To address those issues, though, he believes campaign finance reform is needed. He highlighted donations made by the health insurance and pharmaceutical industries to President Donald Trump and congressional Republicans. Both industries are among the largest donors to Democratic and Republican members of Congress.
"I'll never take a dime of corporate PAC money ever because the only one I'll ever work for is you," Conole said in the video.
Shortly after launching his congressional campaign in April, Conole announced that he would not accept donations from corporate PACs. Dana Balter, who was the Democratic nominee in 2018 and is running for Congress again in 2020, refused corporate PAC contributions when she challenged U.S. Rep. John Katko last year.

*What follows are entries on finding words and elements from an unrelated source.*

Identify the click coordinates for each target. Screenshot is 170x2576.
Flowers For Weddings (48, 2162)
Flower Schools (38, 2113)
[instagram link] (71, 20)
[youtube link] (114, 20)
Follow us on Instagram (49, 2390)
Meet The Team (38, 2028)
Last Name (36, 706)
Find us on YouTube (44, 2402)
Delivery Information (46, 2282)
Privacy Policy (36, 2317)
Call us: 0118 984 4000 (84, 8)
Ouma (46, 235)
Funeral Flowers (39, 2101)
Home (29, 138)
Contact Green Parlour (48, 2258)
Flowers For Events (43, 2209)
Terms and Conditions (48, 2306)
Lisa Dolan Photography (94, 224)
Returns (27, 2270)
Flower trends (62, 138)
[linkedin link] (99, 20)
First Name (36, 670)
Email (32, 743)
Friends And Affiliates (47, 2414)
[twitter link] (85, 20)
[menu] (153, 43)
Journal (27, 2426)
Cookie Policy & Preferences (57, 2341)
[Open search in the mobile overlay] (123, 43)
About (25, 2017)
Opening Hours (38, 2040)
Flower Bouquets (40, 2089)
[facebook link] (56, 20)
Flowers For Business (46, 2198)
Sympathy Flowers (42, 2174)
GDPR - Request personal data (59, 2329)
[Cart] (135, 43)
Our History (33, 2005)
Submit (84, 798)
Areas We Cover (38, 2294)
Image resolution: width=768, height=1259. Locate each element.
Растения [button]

Conole has emphasized his strategy of raising money from individuals, especially small donors. In the first four days of his campaign, he raised more than $100,000.
There are three Democrats in the 24th district race. Along with Balter and Conole, Roger Misso is a candidate for the party's nomination. Misso, who now lives in Syracuse, grew up in Red Creek on the Cayuga-Wayne county line. Like Conole, he's a graduate of the U.S. Naval Academy.
The candidates entered the race in April — five months after the 2018 general election and 14 months before the 2020 primary election. The 24th district is a top Democratic target in next year's election.
Katko, R-Camillus, is viewed by Democrats as a vulnerable incumbent. He won re-election by five percentage points over Balter in 2018. It was his closest race in three congressional campaigns.
The Democratic Congressional Campaign Committee identified Katko as a 2020 target and added him to a "retirement watch list," despite the Republican congressman's public comments that he intends to seek a fourth term.